El tiempo corre tan rápido como uno quiera y pocas veces se detiene, queda en uno aprovechar esos raros momentos en los que el tiempo cesa su marcha. Es contradictorio pensar que el tiempo deja de correr cuando en realidad es solo una ilusión de cada uno, ilusión que nos hace creer que el tiempo se detuvo por un instante, pero cuando nos damos cuenta en realidad no fue así. Sucede cuando estás en compañía de alguien especial, cuando besas a alguien o recibís un abrazo, en una buena charla, leyendo un libro, jugando o simplemente cuando te sentás a no pensar en nada y disfrutas del sonido del silencio o de la naturaleza o tal vez de alguna canción. En esos instantes únicos el tiempo se detiene, a pesar de que cuando salimos de ese limbo en el que nos encontramos tal vez hayan pasados horas sin darnos cuenta. La diferencia está en que fue un tiempo bien gastado.
Cada segundo, minuto, hora, día, semana, mes, año que pasa, jamás volverá. Y si no amortiguas la marcha y sacas el pie de acelerador por un rato, perderás muchas más cosas que solo tiempo.
Disfruta del ahora que para mañana falta, antes que el ahora se convierte en ayer...

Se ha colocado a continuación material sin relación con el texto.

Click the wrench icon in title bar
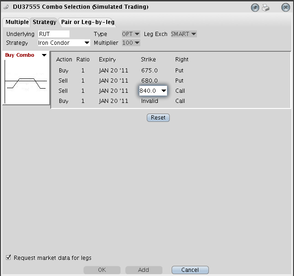Image resolution: width=294 pixels, height=276 pixels. [6, 7]
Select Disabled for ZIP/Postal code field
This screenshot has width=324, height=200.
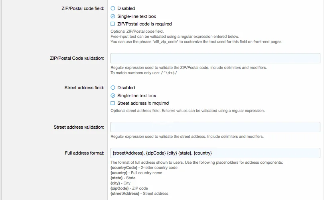(x=113, y=8)
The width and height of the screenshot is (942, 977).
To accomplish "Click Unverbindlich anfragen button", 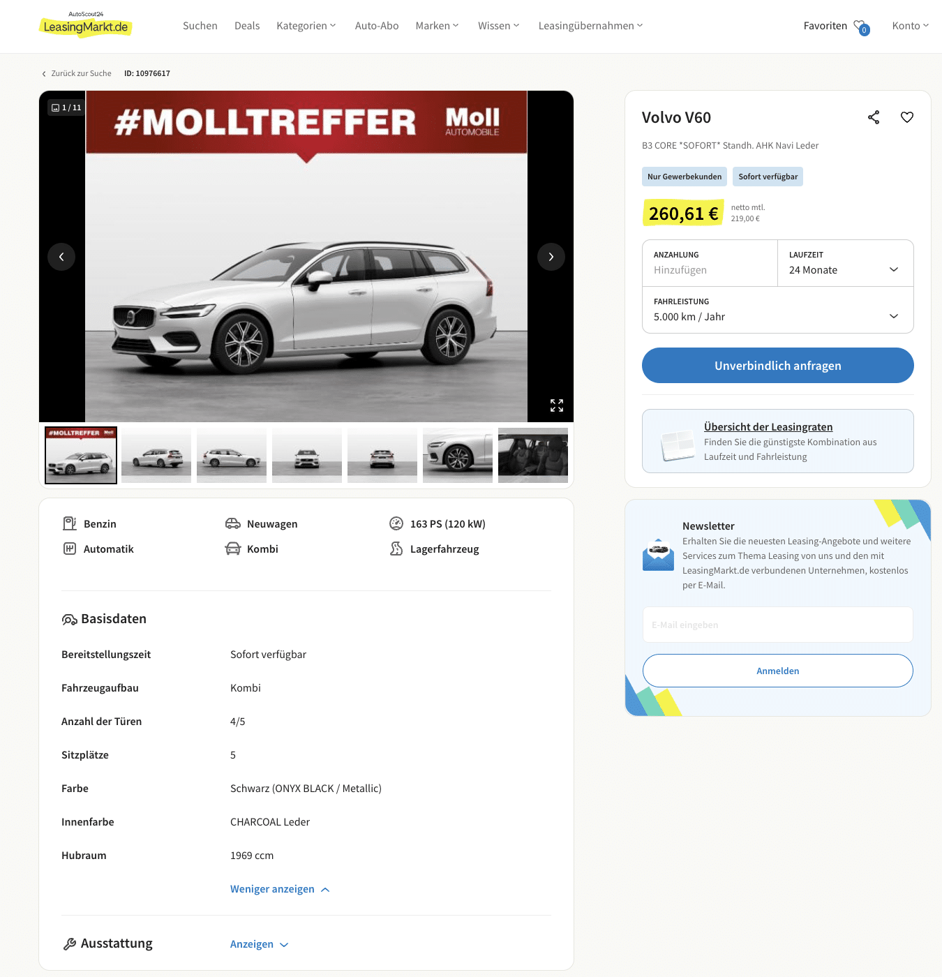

Maxiaveiro18 de marzo de 2020

3 Comentarios

  • Luisjose

    Maxia!!! muy buenas reflexiones ... la vida es algo valioso que hay que valorar, sus momentos, su aprendizaje. Saludos!

    Luisjo

    18/03/20 10:03

  • Regina

    Muy buena reflexión, Maxiaveiro.
    Saludos cordiales.

    19/03/20 09:03

  • Madamebutterfly

    Querida Maxiaveiro, me ha encantado tu reflexión, me agotan los que están todo el día pensando en San Viernes porque luego tampoco hacen gran cosa durante el fin de semana. Correr mucho no significa que sabes donde vas y por experiencia propia te puedo decir que a esos que empujan, si les plantas cara se achantan rápido. Me ha gustado mucho un saludo!!